Records excerpted from a collection
#####

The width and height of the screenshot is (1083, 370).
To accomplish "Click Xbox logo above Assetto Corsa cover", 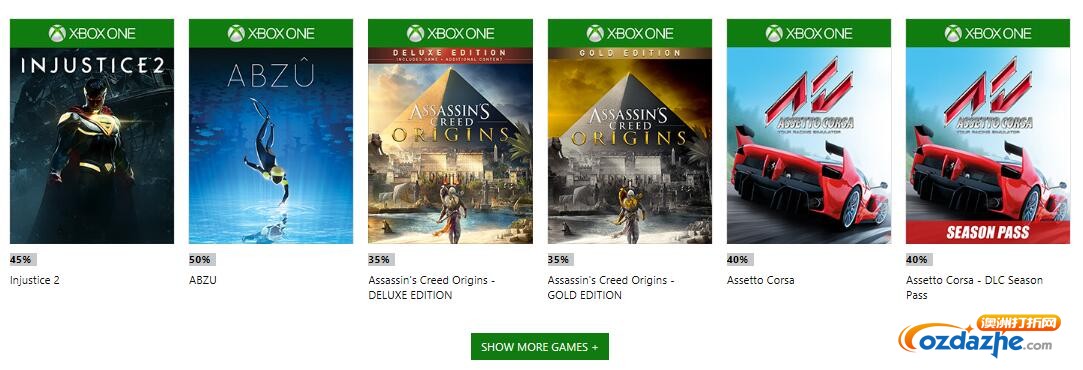I will tap(774, 33).
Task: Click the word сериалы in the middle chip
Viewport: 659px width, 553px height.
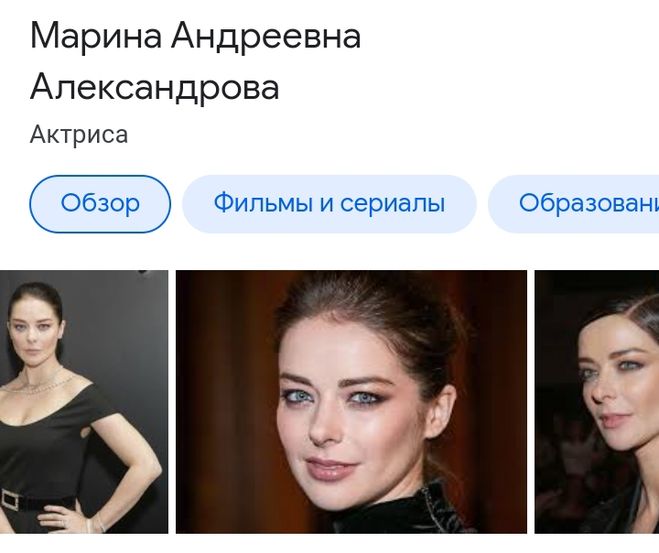Action: click(x=392, y=203)
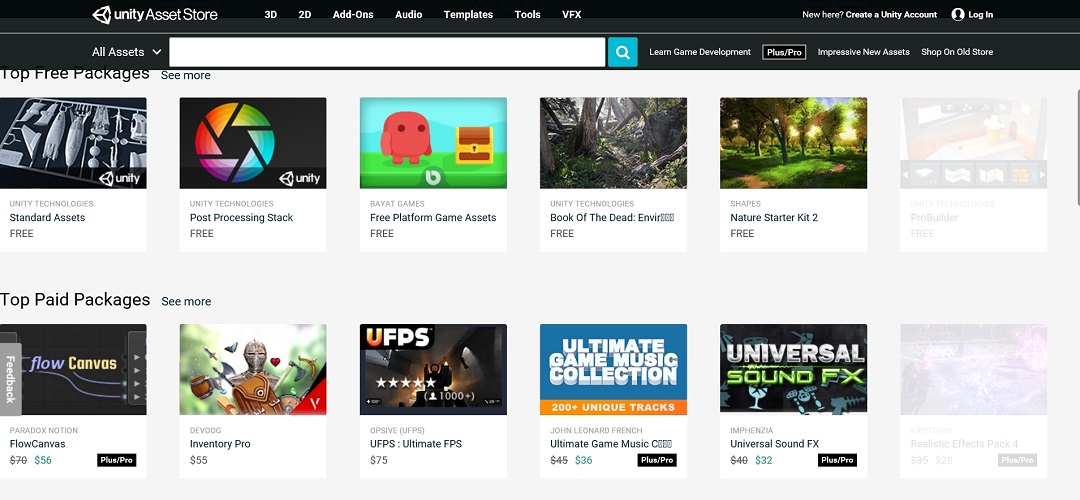
Task: Open the UFPS Ultimate FPS thumbnail
Action: [x=433, y=369]
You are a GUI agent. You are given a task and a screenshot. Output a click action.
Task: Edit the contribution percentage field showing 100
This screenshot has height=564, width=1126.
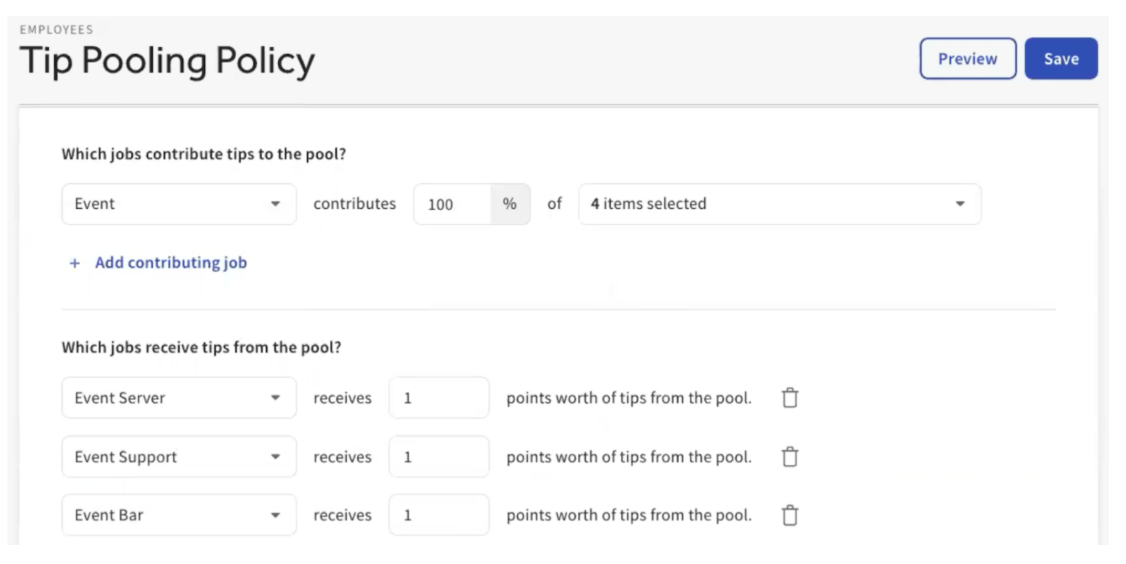(x=452, y=204)
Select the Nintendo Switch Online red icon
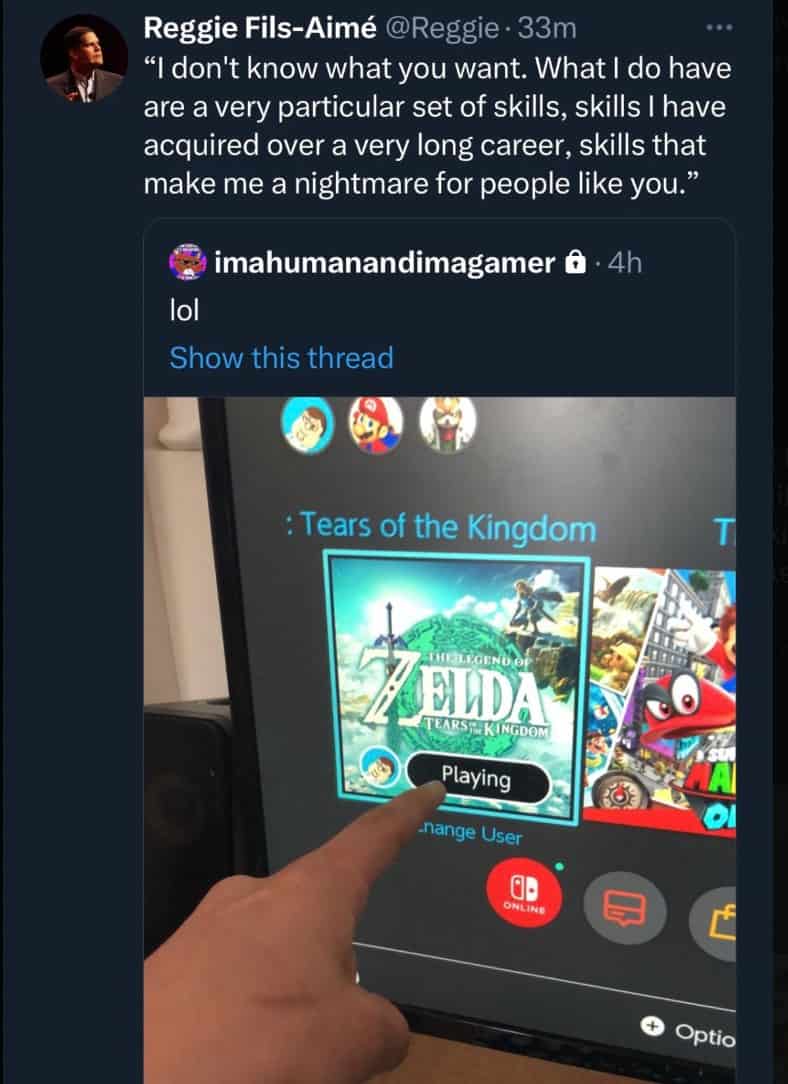This screenshot has height=1084, width=788. click(x=524, y=893)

#####

**Exercise prompt:** Each line from the one containing "Task: Click the" through the final line of the data must be reproduced exactly, both ends included, with no pictures in the copy.

**Solution for this problem:**
Task: Click the word сериалы in the middle chip
Viewport: 659px width, 553px height.
Action: click(x=392, y=203)
Task: Open the UFPS Ultimate FPS thumbnail
Action: [x=433, y=369]
You are a GUI agent. You are given a task and a screenshot. Output a click action.
Task: Edit the contribution percentage field showing 100
This screenshot has height=564, width=1126.
(x=452, y=204)
Select the Nintendo Switch Online red icon
This screenshot has height=1084, width=788. click(x=524, y=893)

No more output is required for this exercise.